_WRITTEN PROBLEM_
Decide whether each statement agrees with the forum reply about Apache Calcite, answering yes or no and quoting the deciding words. (a) Major Calcite users such as Apache Hive and Apache Flink use separate Calcite components. (b) A major commercial vendor systematically invests in Calcite's documentation. (c) Fewer projects are choosing Calcite for their query processing.

_QUOTED PASSAGE_
----------------------------------------

Re: Summary of experience using Calcite

Posted by Vladimir Ozerov <pp...@gmail.com>.
Hi Sandeep,

Thank you for sharing your experience. Your feedback matches with what I
usually see in practice. IMO there are two main problems with Apache
Calcite:

   1. Documentation that focuses on a single edge case - the end-to-end
   execution of federated queries with Enumerable. In practice, this
   approach rarely could be used for anything but simple projects. Instead,
   major Apache Calcite users (Apache Hive, Apache Flink, etc) do what you
   mentioned as "unconventional use": they use separate Calcite components for
   query optimization, translation, DSLs, etc. And there is virtually no
   documentation on how to use them. So your use case is not unusual; there is
   just no docs for it.
   2. Another big problem is stability and quality. There are many bugs in
   optimization rules, rel-to-sql conversion, etc. When doing a sophisticated
   Apache Calcite integration, you should be ready to find a creative
   workarounds for various bugs: method overrides, unusual class hierarchies,
   copy-pasting of Apache Calcite codebase, etc.

Unfortunately, there is no major commercial vendor behind the community
that systematically invests in documentation and quality, so it is what it
is.

However, if you manage to get through these difficulties, you will get an
extremely powerful tool, and I personally not aware of any other project
that is even close to Apache Calcite in query optimization and translation
capabilities. This is why there are more and more database and data
management projects that choose Apache Calcite as the backbone of their
query processing.

----------------------------------------

(Saved data entries)
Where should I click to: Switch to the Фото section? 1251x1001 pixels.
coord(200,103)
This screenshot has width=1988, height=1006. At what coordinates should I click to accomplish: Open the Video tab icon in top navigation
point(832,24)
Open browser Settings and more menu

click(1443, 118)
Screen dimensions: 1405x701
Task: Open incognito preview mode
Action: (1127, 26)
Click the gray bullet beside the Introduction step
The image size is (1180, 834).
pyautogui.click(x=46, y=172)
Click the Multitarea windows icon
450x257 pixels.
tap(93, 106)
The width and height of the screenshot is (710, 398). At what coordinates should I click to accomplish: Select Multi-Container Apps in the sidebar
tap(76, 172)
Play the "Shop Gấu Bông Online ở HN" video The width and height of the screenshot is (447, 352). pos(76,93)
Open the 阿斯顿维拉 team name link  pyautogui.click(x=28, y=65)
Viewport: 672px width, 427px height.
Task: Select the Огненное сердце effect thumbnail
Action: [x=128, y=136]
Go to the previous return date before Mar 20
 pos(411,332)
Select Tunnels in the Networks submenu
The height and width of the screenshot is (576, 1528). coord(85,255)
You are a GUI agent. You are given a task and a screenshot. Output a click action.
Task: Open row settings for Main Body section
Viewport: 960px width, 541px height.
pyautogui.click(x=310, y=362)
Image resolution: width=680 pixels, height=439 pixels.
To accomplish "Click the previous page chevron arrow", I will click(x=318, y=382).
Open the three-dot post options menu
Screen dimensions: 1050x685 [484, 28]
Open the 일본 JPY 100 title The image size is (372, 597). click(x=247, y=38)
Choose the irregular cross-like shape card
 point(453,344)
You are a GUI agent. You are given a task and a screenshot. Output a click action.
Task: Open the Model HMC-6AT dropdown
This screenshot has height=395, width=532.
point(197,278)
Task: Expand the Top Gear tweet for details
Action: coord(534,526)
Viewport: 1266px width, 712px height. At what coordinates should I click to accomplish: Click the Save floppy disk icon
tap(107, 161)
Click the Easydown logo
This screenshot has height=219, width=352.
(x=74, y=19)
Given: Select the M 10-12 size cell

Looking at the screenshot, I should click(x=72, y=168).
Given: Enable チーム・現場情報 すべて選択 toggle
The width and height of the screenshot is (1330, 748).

----------------------------------------

_RESULT OF THIS TASK_
(a) Yes: "they use separate Calcite components for query optimization, translation, DSLs, etc."
(b) No: "there is no major commercial vendor behind the community that systematically invests in documentation and quality"
(c) No: "there are more and more database and data management projects that choose Apache Calcite as the backbone of their query processing"